Il 19 luglio CrowdStrike, fornitore di tecnologie per la sicurezza informatica, ha rilasciato un aggiornamento “Rapid Response Content” per il suo strumento EDR denominato Falcon, utilizzabile sui dispositivi Microsoft Windows. Questo aggiornamento conteneva una falla nella codifica del software che, secondo quanto riferito, interessava 8,5 milioni di dispositivi Windows. CrowdStrike ha prontamente ripristinato l’aggiornamento e introdotto una correzione, ma l’impatto è stato significativo.
“L’evento di CrowdStrike mette in evidenza la potenziale gravità dell’interconnessione della catena di fornitura digitale, in quanto ha danneggiato non solo i clienti di CrowdStrike, ma si è propagato anche attraverso reti di terzi, incidendo sulla resilienza di settori apparentemente non correlati”, spiega Guy Carpenter. “Tuttavia, nell’immediato, osserviamo che gli assicuratori stanno valutando attentamente le implicazioni di questo evento e continuano a supportare i loro clienti con una copertura invariata, dimostrando così la resilienza del mercato assicurativo cyber”.
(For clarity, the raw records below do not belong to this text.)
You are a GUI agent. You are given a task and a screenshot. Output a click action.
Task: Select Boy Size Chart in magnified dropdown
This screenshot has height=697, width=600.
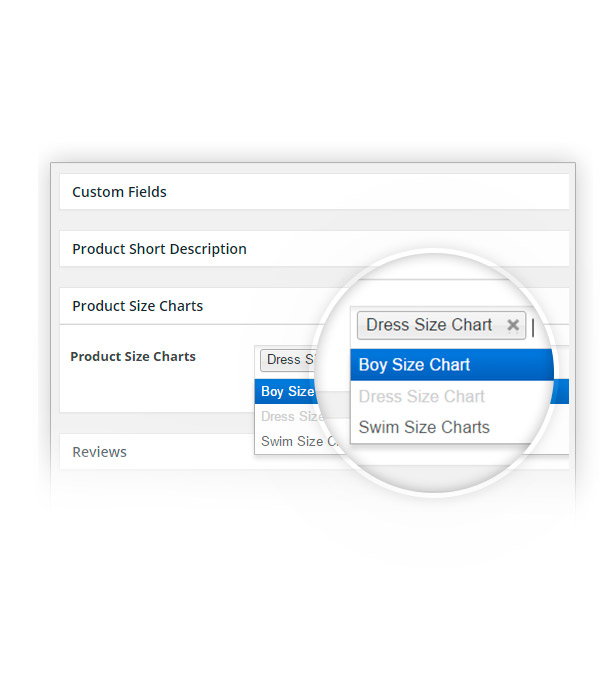[x=414, y=365]
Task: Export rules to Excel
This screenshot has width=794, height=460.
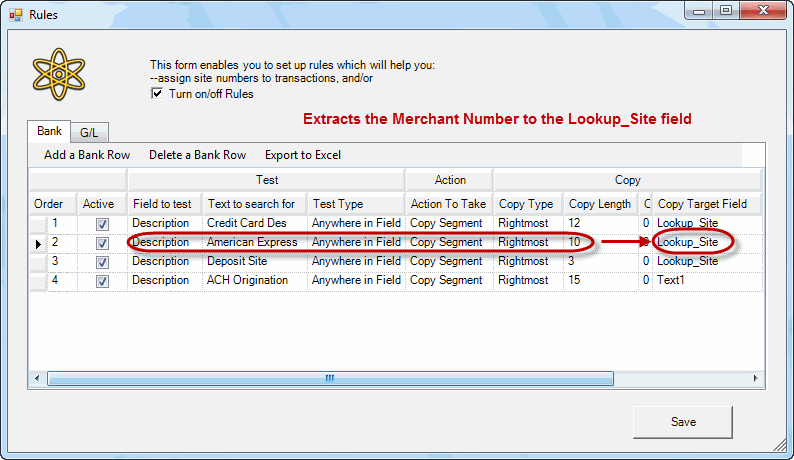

Secondo le stime di Guy Carpenter, meno dell’1% delle aziende con assicurazione cyber a livello globale è stato colpito.
Allo stesso tempo, grazie a una correzione introdotta rapidamente, molte organizzazioni avrebbero avuto l’opportunità di mitigare l’interruzione prima che scadesse il periodo di attesa per le richieste di risarcimento per interruzione dell’attività.
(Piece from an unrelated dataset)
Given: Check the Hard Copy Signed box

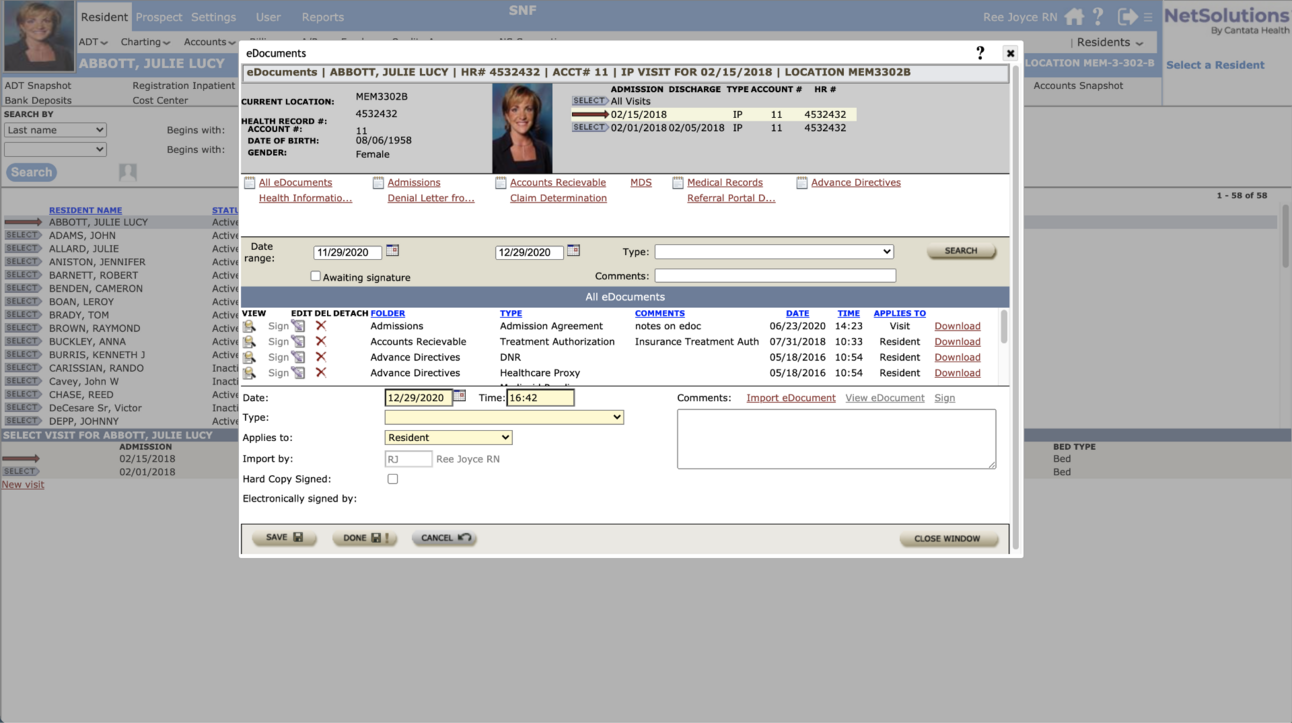Looking at the screenshot, I should click(x=393, y=479).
“In genere, nelle polizze di cyber-assicurazione i tempi di attesa variano da 4 a 12 ore. Di conseguenza, la probabile perdita assicurata è compresa tra 300 milioni e 1 miliardo di dollari“, ha spiegato Guy Carpenter.
La società ritiene che questo evento non comporterà una perdita rilevante per la maggior parte degli assicuratori, anche se questo potrebbe cambiare in base alle formulazioni adottate dagli operatori assicurativi, alla concentrazione delle sottoscrizioni nei settori industriali interessati e all’adozione della copertura System Failure.
Sono state emesse diverse stime iniziali dei danni assicurati per l’interruzione globale dell’IT, anche se la loro portata varia notevolmente.
Parametrix stima perdite assicurate comprese tra 540 milioni di dollari e 1,5 miliardi di dollari per le aziende Fortune 500 statunitensi (esclusa Microsoft), CyberCube ha rilasciato una stima compresa tra 400 milioni di dollari e 1,5 miliardi di dollari per il solo mercato delle assicurazioni informatiche, mentre Coalition prevede perdite assicurate pari a 960 milioni di dollari per i soli assicuratori informatici statunitensi. Anche Guidewire Cyence ha ipotizzato che la perdita economica totale dell’evento si collocherà tra 1 e 3 miliardi di dollari.
Un sondaggio di Reinsurance News ritiene che le perdite complessive del settore riassicurativo derivanti dall’interruzione dell’attività informatica legata a CrowdStrike supereranno il miliardo di dollari, con il 38% dei votanti che prevede che le perdite potrebbero superare 1,5 miliardi di dollari.